# Splitting Data Into Train, Validation, and Test Sets

### Overview
By this point in the project, you should have already retrieved your images from Labelbox and stored them in a directory with their corresponding text files (you should change the constant `IMAGE_FOLDER` to be this). Before we can begin training our object detection model, we will want to split our labeled data into train, validation, and test sets. You will have some freedom on which ratio you use to split, but some commonly used ratios are:
* 70% train, 15% valid, 15% test
* 80% train, 10% valid, 10% test
* 60% train, 20% valid, 20% test

Here is the general strategy we are going to use to split our data.
1. For each set (train, valid, test) we will do the following:
    * Make a directory to store the images (and text files) we assign to that set.
    * Make a text file to keep track of all the image paths we assign to that set.

● Entries provided:
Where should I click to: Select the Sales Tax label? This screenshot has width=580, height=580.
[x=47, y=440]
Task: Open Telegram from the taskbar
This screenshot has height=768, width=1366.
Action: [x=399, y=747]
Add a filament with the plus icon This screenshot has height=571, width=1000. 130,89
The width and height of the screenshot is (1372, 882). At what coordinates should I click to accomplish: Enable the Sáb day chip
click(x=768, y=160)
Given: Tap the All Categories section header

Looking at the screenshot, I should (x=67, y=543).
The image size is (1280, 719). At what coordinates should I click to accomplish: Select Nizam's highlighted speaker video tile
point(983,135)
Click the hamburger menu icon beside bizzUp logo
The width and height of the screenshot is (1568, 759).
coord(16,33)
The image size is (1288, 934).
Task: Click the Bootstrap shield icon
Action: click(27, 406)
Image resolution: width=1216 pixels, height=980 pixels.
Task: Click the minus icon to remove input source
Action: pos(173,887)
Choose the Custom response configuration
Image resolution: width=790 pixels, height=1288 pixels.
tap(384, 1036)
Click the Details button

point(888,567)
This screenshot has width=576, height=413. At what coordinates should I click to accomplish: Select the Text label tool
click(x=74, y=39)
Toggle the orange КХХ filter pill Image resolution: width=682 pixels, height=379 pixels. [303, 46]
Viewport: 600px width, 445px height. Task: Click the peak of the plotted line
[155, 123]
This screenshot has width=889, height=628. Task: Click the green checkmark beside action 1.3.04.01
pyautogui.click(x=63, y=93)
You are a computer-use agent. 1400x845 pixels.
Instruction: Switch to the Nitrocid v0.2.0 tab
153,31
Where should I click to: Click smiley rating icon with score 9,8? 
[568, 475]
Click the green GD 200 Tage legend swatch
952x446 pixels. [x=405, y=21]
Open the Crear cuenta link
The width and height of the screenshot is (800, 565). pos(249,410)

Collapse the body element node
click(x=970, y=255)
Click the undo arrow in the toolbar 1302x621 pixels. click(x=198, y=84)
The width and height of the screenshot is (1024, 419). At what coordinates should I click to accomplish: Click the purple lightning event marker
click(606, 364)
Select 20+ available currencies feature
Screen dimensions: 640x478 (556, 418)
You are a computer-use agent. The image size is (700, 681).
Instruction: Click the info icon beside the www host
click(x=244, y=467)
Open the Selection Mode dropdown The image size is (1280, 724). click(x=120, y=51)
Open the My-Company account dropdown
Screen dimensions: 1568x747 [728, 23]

● Directives:
**1.** For each statement below, decide whether it agrees with the page on splitting data. Answer yes or no, and quote the words from the page that decide it.
(a) The page requires a split of 70% train, 15% valid, and 15% test.
(b) The images should already be stored in a directory along with their corresponding text files.
(c) A text file is made for each set to track the image paths assigned to it.
**2.** According to the page on splitting data, what is each set's directory for, and what is each set's text file for?
**3.** Continue the page on splitting data from the point where it stops.

● Task answers:
**1.**
(a) No: "You will have some freedom on which ratio you use to split"
(b) Yes: "stored them in a directory with their corresponding text files"
(c) Yes: "Make a text file to keep track of all the image paths we assign to that set."

**2.** Each set's directory stores the images, and their text files, that are assigned to that set. Each set's text file keeps track of all the image paths assigned to that set.

**3.**
2. Produce a list that contains all the text files in `IMAGE_FOLDER`. You will fill in the function called `get_text_files` to accomplish this.
3. For each text file in that list, we will do the following:
    * Find the image with the same base name (e.g. if we had puppy_1.txt, we might want puppy_1.jpg or puppy_1.png). You will fill in the function called `get_image_file` to accomplish this.
    * Copy the text file and image to either the train, valid, or test directory (we will discuss the logic for this later in the notebook). Then, save the image path to either the train, valid, or test text file (same one as the directory you copied image and text file into). You will fill in the function called `assign_to_set` to accomplish this.

Note: It may be helpful to check out *Step 4: Putting It All Together* before implementing individual function to see how the above strategy would translate to code.

### Step 1: Import modules and set image folder constant
Here, all you need to do is specify the path to the directory where all your images and text files are stored (it should be in your current working directory). As of now, they should all be together in the same directory. By the end of this notebook, we will split them into train, validation, and test sets!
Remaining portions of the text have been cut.